» **SHORT EXERCISE**
Rewrite the data from the line that has "Towards (167, 1279)" through the end of the data, replacing "petitioner" with "respondent" and leaving everything else unchanged.

» **RECORD LIST**
"""
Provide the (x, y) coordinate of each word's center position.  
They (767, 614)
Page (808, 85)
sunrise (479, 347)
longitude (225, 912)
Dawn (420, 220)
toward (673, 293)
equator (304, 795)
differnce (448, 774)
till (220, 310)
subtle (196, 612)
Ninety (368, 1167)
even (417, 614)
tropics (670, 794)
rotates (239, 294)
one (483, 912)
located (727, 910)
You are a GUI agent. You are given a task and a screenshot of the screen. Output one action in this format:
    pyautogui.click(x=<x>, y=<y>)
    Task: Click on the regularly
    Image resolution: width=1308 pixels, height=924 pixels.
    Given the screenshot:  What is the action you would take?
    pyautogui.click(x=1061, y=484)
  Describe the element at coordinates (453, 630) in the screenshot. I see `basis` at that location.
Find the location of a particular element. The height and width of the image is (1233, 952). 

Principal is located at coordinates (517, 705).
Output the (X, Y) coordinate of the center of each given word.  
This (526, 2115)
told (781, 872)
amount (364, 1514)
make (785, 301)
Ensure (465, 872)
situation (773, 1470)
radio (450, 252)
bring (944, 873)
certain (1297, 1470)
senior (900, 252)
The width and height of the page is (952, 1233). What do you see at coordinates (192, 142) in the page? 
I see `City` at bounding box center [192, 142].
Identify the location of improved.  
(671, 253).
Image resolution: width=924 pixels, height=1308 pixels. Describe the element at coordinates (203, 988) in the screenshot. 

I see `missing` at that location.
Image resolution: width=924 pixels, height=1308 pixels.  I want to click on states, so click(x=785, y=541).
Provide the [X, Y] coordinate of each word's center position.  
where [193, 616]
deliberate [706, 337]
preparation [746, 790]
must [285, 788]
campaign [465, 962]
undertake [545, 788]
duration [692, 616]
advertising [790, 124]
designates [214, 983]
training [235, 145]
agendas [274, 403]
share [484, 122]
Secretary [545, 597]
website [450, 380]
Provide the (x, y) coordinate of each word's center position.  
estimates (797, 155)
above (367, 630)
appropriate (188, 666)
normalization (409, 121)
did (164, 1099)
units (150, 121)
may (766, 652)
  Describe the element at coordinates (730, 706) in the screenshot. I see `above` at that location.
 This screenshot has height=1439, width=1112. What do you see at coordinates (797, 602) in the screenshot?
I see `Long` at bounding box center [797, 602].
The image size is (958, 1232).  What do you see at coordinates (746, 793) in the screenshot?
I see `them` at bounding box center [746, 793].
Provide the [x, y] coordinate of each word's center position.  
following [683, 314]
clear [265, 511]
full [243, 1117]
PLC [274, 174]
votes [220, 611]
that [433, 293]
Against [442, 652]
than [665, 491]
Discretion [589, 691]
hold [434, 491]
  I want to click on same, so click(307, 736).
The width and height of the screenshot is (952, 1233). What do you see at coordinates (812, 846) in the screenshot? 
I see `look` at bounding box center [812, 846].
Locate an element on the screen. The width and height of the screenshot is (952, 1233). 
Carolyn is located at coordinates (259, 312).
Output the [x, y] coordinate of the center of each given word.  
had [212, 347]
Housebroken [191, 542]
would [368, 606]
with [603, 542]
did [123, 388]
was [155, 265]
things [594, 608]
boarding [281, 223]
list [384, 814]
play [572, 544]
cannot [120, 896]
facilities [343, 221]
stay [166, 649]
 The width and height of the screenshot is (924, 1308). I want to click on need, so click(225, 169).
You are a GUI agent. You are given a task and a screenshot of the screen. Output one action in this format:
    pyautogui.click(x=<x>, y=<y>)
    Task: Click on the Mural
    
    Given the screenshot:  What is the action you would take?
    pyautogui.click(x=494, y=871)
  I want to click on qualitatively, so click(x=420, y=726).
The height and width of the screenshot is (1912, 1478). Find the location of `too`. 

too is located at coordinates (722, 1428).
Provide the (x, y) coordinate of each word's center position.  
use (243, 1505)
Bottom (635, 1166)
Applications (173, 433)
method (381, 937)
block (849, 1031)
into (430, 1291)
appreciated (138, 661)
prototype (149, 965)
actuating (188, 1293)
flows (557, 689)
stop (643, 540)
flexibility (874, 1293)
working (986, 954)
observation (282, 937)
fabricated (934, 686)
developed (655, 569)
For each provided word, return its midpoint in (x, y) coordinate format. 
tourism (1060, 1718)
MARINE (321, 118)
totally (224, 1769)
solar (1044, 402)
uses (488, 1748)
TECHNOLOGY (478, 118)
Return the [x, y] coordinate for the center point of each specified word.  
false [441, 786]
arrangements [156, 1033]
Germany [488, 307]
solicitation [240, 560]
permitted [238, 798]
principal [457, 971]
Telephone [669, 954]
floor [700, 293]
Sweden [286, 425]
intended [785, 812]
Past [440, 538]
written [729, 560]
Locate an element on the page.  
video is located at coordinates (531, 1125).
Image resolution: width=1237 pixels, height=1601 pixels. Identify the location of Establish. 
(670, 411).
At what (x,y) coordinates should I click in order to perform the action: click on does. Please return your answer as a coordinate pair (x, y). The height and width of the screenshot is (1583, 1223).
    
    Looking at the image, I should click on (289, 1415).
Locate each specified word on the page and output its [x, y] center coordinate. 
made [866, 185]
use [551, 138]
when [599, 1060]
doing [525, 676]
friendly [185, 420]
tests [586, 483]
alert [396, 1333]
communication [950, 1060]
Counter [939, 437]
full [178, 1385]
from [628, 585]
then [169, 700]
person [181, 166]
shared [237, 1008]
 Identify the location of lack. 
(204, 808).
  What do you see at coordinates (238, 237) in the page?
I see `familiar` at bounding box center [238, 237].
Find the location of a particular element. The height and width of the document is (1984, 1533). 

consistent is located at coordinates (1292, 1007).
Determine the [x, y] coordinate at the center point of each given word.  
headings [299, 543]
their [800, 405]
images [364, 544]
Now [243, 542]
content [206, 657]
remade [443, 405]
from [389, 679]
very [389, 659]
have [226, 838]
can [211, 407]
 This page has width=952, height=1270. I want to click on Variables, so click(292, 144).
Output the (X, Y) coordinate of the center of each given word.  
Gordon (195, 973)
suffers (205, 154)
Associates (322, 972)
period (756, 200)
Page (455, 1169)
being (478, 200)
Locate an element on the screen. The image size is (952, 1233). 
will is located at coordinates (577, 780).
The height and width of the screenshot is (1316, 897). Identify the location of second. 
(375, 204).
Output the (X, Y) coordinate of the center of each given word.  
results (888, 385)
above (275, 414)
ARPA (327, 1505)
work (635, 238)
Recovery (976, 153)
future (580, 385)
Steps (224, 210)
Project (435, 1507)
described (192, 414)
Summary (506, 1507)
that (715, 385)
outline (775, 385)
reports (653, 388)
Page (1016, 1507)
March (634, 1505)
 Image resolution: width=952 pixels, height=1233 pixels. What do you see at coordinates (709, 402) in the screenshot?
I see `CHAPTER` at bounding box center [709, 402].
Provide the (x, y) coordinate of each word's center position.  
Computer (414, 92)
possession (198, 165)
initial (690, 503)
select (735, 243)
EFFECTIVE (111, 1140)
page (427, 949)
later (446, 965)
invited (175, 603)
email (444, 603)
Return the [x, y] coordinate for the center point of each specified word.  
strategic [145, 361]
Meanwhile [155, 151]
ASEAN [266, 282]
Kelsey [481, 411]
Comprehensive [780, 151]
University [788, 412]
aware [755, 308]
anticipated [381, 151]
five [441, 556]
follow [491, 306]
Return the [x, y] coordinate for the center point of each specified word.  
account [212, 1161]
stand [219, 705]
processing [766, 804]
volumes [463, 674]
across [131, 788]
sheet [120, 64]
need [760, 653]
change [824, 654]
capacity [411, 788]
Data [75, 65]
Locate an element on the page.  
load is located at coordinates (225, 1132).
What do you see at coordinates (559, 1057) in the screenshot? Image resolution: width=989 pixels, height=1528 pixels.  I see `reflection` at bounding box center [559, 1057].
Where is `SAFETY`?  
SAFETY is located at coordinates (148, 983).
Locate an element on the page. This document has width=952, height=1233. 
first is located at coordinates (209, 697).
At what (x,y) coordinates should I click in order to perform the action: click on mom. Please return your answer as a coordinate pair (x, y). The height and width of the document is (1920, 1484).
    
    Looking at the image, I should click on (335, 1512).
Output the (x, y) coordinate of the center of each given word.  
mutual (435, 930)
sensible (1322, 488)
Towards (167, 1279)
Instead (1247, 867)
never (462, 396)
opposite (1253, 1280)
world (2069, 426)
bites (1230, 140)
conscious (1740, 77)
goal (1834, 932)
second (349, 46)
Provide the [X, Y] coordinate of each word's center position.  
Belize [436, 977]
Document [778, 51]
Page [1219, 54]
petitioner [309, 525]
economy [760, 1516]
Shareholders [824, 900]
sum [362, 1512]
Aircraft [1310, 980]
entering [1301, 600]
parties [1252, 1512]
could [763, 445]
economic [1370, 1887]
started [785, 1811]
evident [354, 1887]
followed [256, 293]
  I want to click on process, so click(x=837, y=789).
"""
» **ANSWER**
Towards (167, 1279)
Instead (1247, 867)
never (462, 396)
opposite (1253, 1280)
world (2069, 426)
bites (1230, 140)
conscious (1740, 77)
goal (1834, 932)
second (349, 46)
Provide the [X, Y] coordinate of each word's center position.  
Belize [436, 977]
Document [778, 51]
Page [1219, 54]
respondent [309, 525]
economy [760, 1516]
Shareholders [824, 900]
sum [362, 1512]
Aircraft [1310, 980]
entering [1301, 600]
parties [1252, 1512]
could [763, 445]
economic [1370, 1887]
started [785, 1811]
evident [354, 1887]
followed [256, 293]
  I want to click on process, so click(x=837, y=789).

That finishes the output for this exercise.